Interview with UC Berkeley Admissions Head on Affirmative Action

Anonymous
Anonymous wrote:
Anonymous wrote:To clarify, are they looking at AP course grades or AP exam scores?


Course work and course grades primarily each AP course is a 1 point GPA lift. B becomes A etc. with a cap on how many of those you can use

What I don’t know is whether they see the AP test scores too. Someone else might know.

He also mentions IB as being important for them as someone on todays UCLA thread said too


Isn't that the same as using the weighted GPA?
Anonymous
Anonymous wrote:
Anonymous wrote:My other favorite was Dean of Admissions saying “Latin x” I don’t want to pollute this thread with the word choice but good god, actual Hispanic here and most Hispanics I know hate this Latin X tribal BS lingo. Haven’t there been surveys on this?

Berkeley seems like it’s admissions office is run by someone with an agenda and someone thinking they are doing good but actually probably subverting the law. I guess I should not be surprised.


Latinx is the most insulting thing you could call a Hispanic person - forcing a label on an ethnic group just because it promotes your political ideology and radical views on gender. It’s disgusting


Latinx and Hispanic are both divisive. Typically both are listed when people self identify. This is way off though: "Latinx is the most insulting thing you could call a Hispanic person."

Anonymous
Merced and Riverside were explicitly opened to serve the Hispanic students of California and if you look at their numbers, they're doing that.

Riverside - 38% Hispanic or Latino
Merced - just over 30% Hispanic or Latino
Anonymous
Anonymous wrote:
Anonymous wrote:
Anonymous wrote:
Anonymous wrote:
Anonymous wrote:
Anonymous wrote:To clarify, are they looking at AP course grades or AP exam scores?
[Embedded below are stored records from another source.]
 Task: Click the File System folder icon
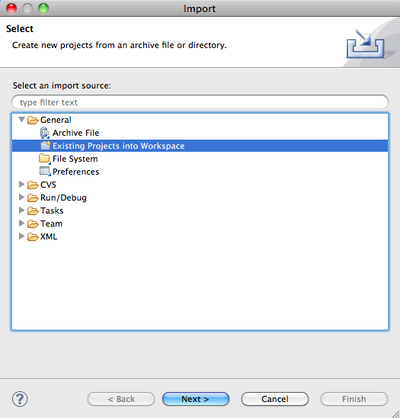point(45,159)
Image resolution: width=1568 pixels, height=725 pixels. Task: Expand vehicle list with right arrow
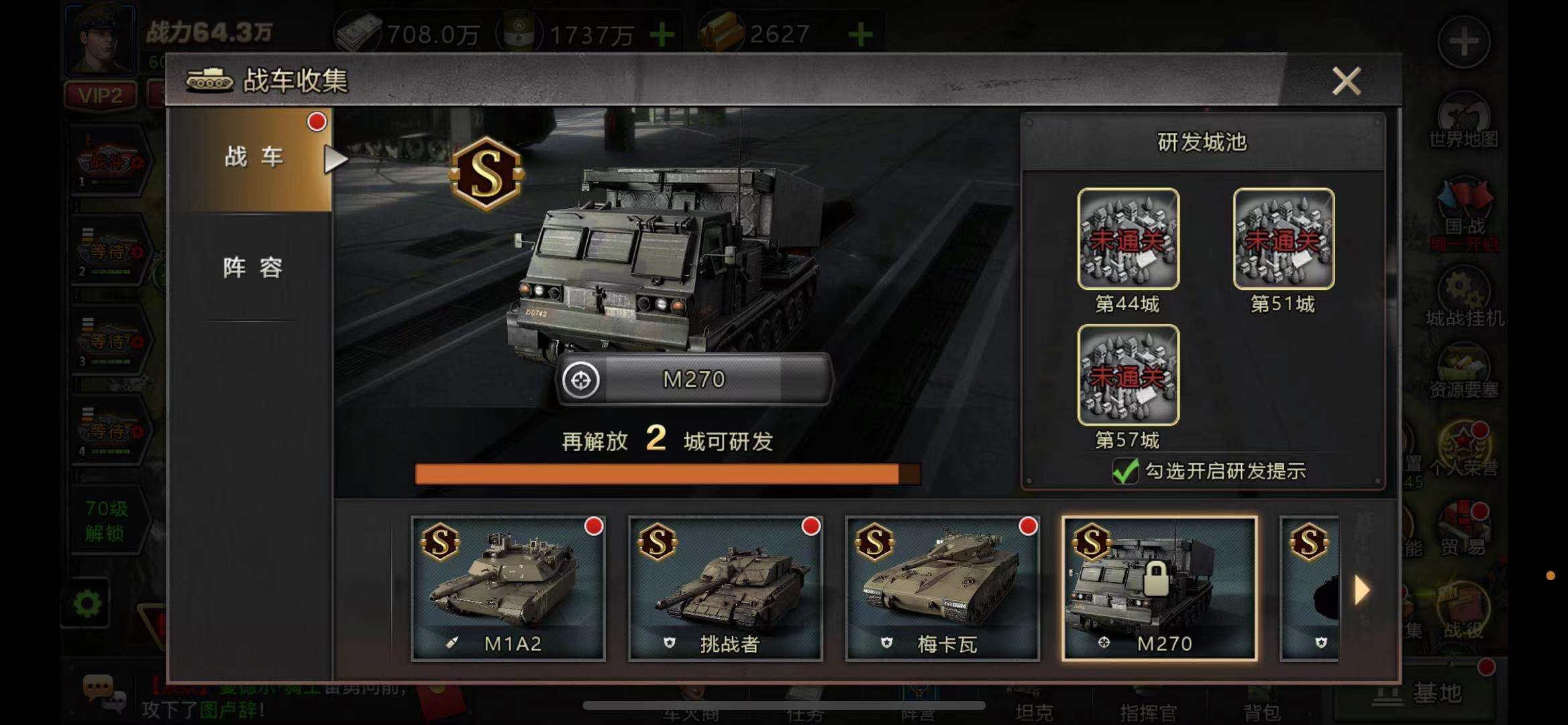tap(1361, 590)
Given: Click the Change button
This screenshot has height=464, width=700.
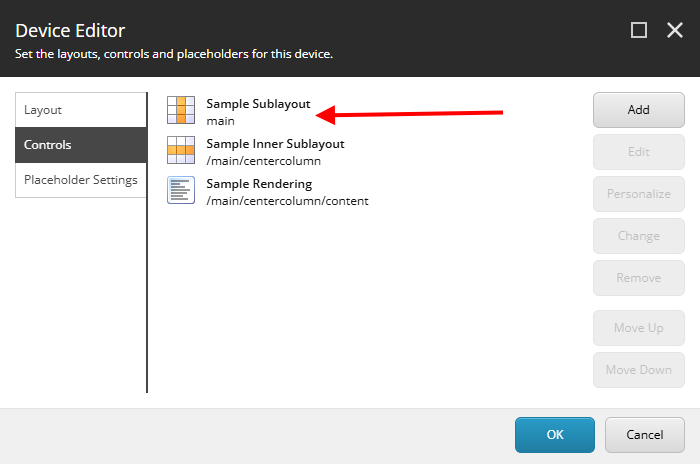Looking at the screenshot, I should tap(638, 236).
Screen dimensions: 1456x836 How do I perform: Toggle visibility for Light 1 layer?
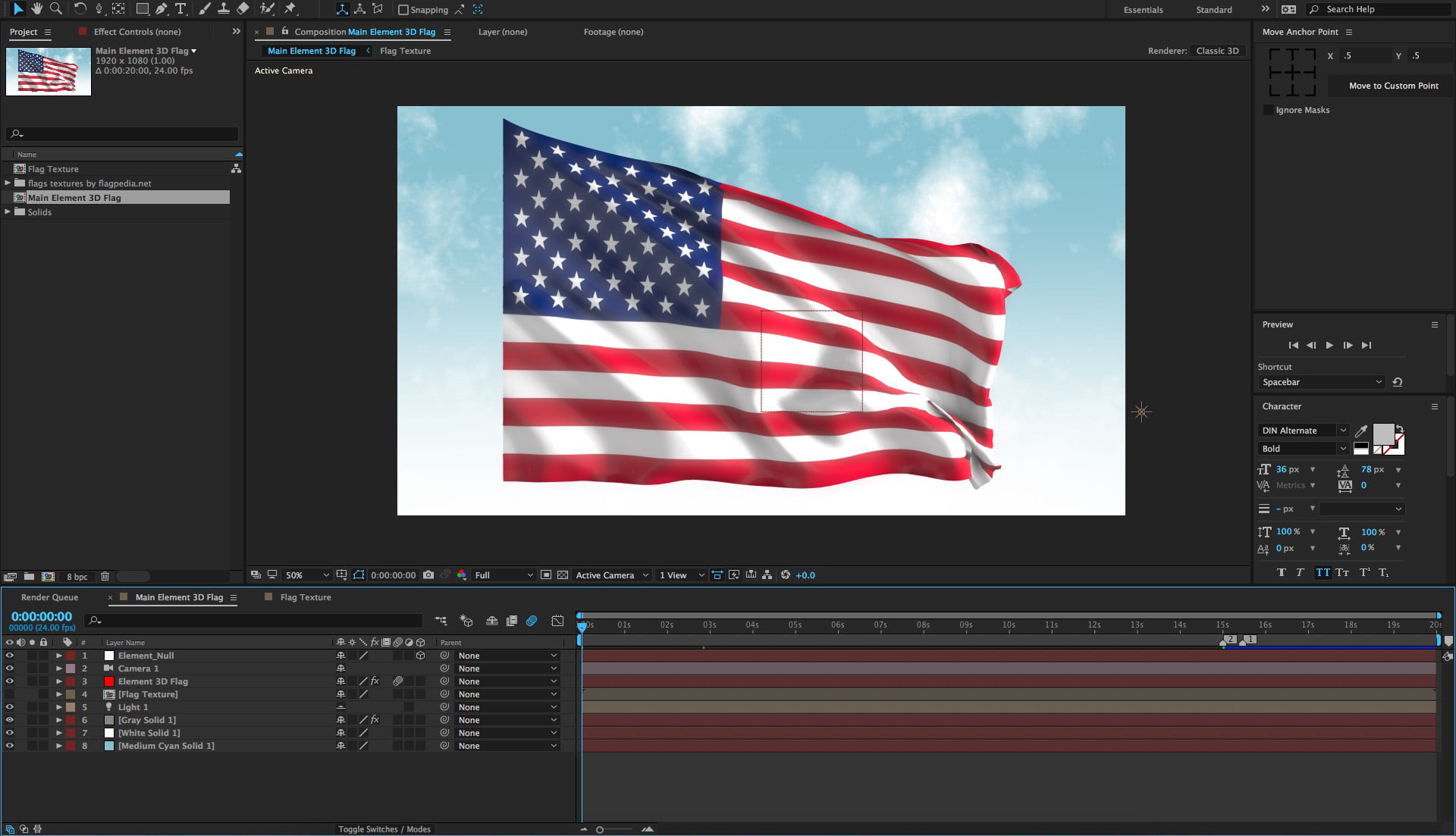click(9, 707)
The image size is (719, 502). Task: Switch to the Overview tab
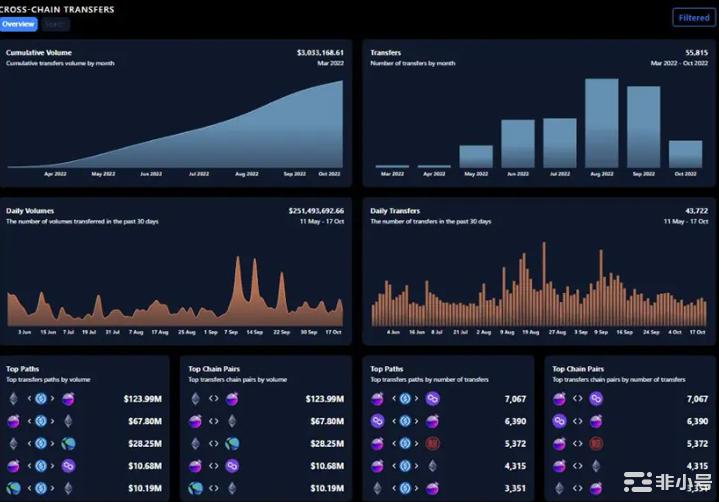pos(19,24)
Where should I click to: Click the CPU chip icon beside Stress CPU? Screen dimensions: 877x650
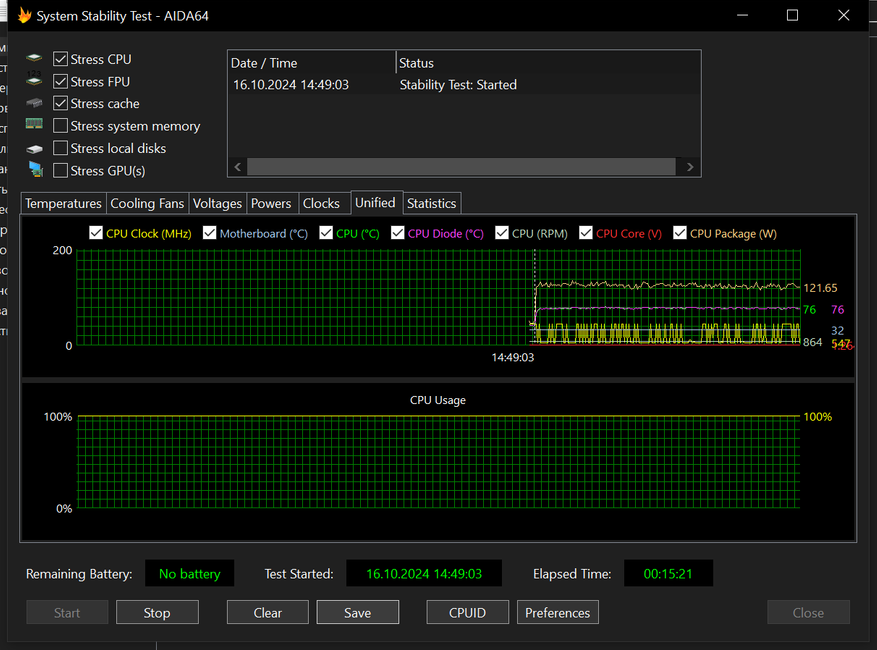click(x=35, y=60)
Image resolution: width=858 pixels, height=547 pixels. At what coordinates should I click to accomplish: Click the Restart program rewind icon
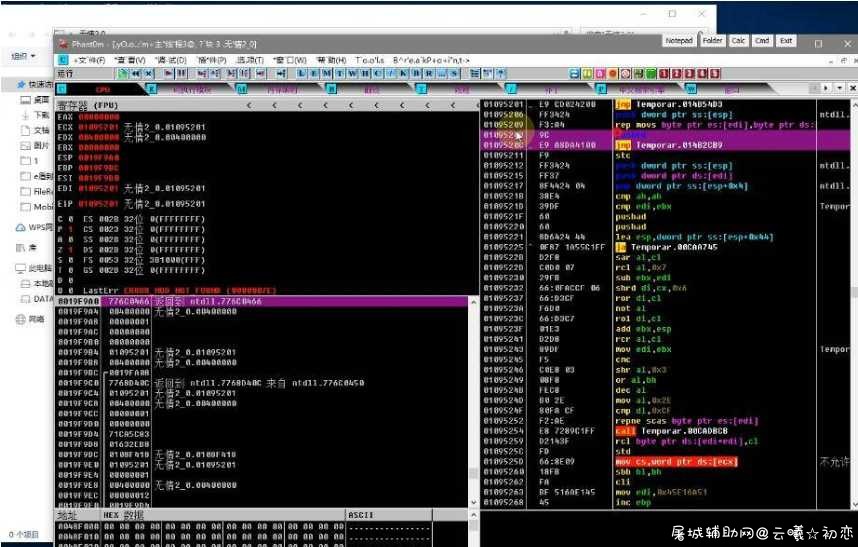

Course work and course grades primarily each AP course is a 1 point GPA lift. B becomes A etc. with a cap on how many of those you can use

What I don’t know is whether they see the AP test scores too. Someone else might know.

He also mentions IB as being important for them as someone on todays UCLA thread said too


They do. All the colleges see all the scores via College Board

To reiterate, colleges only see scores that are submitted to the college by the student, either in the application or by ordering an official score report. Colleges cannot "see" into the College Board database.

The question still stands, do UCs consider AP scores? Is there a place in the app to report them and/or do UC admission offices accept official AP score reports sent by students prior to admission?


Real schools re-calculate GPAs and they look at unweighted GPA primarily.

It was unclear from the interview if he was talking about AP exams or course work generally


My guess - the AP courses count more because they impact GPA and that really matters at UC (weighted GPA is a big factor these days)

They also look at AP tests as it says here - but mostly for course credit purposes

https://admission.universityofcalifornia.edu/admission-requirements/ap-exam-credits/ap-credits/

The former really hurts the 7 DMV private schools who mostly eliminated AP courses bc UCs don’t take the UL or honors designation as carrying any weight for weighted calc. So a 3.8 from GDS is being compared to a 4.6 from some other school. The 4.6 will win 8 out of 10 times is my guess
Anonymous
Anonymous wrote:
Anonymous wrote:
Anonymous wrote:
Anonymous wrote:
Anonymous wrote:
Anonymous wrote:To clarify, are they looking at AP course grades or AP exam scores?


Course work and course grades primarily each AP course is a 1 point GPA lift. B becomes A etc. with a cap on how many of those you can use

What I don’t know is whether they see the AP test scores too. Someone else might know.

He also mentions IB as being important for them as someone on todays UCLA thread said too


They do. All the colleges see all the scores via College Board

To reiterate, colleges only see scores that are submitted to the college by the student, either in the application or by ordering an official score report. Colleges cannot "see" into the College Board database.

The question still stands, do UCs consider AP scores? Is there a place in the app to report them and/or do UC admission offices accept official AP score reports sent by students prior to admission?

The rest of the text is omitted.